Some rows:
|---|
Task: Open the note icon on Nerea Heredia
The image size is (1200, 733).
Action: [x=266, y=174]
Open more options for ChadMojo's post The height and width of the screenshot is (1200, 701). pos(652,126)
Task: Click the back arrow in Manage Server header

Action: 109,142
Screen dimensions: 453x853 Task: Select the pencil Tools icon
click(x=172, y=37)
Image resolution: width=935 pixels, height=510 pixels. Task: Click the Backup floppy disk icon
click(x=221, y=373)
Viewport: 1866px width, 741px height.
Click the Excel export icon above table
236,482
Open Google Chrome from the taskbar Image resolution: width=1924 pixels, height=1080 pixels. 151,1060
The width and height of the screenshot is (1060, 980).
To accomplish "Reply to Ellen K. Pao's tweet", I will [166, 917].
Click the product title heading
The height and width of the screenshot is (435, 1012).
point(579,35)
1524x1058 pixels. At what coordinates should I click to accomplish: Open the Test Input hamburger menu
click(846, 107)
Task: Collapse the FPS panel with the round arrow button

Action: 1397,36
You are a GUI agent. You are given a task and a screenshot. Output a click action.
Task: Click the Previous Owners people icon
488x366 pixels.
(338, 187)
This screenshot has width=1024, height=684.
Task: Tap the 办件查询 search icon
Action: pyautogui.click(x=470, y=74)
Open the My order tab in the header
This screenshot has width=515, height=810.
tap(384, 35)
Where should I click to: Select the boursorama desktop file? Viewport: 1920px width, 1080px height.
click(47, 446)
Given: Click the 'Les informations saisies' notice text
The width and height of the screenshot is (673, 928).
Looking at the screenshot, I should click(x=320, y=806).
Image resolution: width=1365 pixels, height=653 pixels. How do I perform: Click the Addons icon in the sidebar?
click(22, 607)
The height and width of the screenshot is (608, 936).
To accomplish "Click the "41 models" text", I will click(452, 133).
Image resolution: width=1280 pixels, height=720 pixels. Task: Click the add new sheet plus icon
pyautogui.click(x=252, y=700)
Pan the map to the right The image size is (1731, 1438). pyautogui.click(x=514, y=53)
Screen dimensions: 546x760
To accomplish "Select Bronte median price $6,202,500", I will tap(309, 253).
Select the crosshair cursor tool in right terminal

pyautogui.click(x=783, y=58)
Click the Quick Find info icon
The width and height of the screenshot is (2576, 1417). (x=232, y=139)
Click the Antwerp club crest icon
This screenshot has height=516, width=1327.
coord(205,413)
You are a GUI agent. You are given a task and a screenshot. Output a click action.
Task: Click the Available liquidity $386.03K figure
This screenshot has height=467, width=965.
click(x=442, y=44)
|---|
Work to complete: Copy out verbatim the rows from the line containing "Viewport: 1866px width, 741px height." through the line containing "Open Google Chrome", with both of those lines included.

The output:
Viewport: 1866px width, 741px height.
Click the Excel export icon above table
236,482
Open Google Chrome from the taskbar Image resolution: width=1924 pixels, height=1080 pixels. 151,1060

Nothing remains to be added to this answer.